Rewrite the data from the line with "Task: Open the Home icon in bottom navigation" up to and including the line with "coord(908,16)", replacing "magnifier" with "magnifying glass" and keeping everything else the same.

:::::

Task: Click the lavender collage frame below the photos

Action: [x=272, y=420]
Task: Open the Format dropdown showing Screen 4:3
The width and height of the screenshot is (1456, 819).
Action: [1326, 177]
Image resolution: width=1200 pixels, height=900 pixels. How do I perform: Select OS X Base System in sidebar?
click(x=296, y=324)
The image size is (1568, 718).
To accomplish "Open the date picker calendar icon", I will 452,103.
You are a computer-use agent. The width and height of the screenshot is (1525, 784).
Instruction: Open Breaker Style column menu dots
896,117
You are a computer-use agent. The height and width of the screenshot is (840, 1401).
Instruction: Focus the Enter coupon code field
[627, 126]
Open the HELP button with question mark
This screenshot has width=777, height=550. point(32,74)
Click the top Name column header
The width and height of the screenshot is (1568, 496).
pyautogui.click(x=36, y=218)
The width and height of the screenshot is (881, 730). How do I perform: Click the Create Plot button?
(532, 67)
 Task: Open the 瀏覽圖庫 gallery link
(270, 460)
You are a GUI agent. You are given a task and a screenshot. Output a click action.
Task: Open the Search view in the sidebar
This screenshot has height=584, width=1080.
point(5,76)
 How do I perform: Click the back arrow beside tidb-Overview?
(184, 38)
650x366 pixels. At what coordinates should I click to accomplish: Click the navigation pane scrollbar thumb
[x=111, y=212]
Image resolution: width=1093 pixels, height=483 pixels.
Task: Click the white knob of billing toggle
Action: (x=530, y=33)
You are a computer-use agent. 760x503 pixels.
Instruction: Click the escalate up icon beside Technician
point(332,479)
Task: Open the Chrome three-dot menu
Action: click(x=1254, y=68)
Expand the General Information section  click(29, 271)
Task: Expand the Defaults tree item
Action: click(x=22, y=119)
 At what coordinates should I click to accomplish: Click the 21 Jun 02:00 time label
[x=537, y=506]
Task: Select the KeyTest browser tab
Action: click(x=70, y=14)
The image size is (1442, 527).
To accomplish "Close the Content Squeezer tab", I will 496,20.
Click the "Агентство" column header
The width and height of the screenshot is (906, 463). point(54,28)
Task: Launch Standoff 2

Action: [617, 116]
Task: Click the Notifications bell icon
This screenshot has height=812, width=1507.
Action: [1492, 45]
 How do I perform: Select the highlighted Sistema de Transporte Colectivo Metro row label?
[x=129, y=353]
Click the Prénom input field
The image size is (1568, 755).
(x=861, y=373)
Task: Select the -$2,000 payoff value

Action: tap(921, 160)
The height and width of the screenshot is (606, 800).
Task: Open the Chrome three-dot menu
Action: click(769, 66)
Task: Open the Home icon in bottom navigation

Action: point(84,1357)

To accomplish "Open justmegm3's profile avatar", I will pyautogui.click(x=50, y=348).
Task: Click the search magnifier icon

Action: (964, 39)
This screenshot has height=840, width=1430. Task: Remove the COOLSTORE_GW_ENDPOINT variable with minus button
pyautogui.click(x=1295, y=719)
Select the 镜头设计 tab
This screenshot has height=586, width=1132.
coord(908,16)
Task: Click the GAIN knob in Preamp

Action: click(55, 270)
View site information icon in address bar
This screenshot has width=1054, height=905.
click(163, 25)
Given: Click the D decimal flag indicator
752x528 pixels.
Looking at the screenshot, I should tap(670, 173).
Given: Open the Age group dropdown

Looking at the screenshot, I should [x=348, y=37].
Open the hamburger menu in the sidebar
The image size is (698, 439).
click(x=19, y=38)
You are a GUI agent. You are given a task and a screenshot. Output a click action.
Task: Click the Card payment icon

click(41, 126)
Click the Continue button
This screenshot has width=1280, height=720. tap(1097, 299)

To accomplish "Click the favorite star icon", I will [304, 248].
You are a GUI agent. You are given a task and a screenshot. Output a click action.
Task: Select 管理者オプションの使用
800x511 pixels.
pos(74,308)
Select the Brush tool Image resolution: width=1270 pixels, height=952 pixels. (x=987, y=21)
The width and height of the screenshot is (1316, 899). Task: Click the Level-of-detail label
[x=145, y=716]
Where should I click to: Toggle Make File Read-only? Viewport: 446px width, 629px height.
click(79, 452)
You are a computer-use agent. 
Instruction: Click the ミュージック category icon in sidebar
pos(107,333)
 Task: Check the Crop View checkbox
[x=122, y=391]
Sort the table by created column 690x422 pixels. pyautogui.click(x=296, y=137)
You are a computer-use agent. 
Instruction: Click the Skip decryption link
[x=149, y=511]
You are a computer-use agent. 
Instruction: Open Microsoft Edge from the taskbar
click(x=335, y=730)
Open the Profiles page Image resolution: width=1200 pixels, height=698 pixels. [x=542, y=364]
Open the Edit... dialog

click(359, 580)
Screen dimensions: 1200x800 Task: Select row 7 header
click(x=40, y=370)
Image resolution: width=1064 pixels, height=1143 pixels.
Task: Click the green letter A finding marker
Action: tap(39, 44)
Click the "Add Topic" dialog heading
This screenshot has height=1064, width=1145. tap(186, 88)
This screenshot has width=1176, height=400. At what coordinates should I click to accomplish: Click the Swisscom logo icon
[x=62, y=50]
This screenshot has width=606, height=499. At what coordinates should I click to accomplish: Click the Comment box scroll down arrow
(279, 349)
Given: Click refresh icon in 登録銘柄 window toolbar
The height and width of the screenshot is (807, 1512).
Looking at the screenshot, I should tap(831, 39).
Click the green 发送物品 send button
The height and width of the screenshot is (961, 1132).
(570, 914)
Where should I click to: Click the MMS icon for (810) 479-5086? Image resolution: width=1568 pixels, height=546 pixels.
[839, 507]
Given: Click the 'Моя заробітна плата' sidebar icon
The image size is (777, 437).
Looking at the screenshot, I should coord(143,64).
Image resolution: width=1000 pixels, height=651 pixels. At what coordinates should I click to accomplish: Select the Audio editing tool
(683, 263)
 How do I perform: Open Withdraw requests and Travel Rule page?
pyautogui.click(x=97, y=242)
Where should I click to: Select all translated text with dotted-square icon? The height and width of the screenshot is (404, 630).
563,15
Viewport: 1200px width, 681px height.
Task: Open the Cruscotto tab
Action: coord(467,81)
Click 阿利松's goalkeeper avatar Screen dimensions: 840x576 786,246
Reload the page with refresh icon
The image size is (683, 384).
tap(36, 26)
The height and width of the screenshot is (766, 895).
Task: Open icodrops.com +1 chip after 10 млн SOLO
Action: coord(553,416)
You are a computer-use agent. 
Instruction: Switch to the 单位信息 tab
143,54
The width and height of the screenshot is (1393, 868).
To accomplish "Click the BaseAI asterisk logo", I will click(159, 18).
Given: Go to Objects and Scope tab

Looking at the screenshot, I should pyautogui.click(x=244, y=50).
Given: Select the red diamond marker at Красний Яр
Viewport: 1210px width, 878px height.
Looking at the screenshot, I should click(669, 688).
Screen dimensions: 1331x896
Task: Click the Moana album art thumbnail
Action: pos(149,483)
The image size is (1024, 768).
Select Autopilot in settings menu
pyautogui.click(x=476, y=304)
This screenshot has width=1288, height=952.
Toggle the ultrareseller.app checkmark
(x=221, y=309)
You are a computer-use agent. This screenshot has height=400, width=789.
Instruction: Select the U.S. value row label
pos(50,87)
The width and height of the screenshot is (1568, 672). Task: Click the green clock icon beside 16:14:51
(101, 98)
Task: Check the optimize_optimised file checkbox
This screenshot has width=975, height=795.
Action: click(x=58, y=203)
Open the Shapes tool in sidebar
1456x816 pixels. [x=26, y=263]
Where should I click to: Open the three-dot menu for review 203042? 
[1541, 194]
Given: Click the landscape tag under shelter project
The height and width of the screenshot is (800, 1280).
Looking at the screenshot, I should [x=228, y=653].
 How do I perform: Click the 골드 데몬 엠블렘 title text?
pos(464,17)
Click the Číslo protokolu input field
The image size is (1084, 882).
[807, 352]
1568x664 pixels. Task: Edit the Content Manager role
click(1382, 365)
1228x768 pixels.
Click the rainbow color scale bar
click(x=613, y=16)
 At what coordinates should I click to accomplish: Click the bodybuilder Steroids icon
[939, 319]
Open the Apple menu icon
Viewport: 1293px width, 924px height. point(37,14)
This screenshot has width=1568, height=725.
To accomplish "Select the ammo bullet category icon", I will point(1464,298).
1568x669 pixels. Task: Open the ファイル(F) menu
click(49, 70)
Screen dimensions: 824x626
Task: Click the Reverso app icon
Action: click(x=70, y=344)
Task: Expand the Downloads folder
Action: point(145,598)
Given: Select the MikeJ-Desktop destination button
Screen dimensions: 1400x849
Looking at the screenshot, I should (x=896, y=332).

:::::

- **Response**:
Task: Open the Home icon in bottom navigation

Action: point(84,1357)

To accomplish "Open justmegm3's profile avatar", I will pyautogui.click(x=50, y=348).
Task: Click the search magnifying glass icon

Action: (964, 39)
This screenshot has height=840, width=1430. Task: Remove the COOLSTORE_GW_ENDPOINT variable with minus button
pyautogui.click(x=1295, y=719)
Select the 镜头设计 tab
This screenshot has height=586, width=1132.
coord(908,16)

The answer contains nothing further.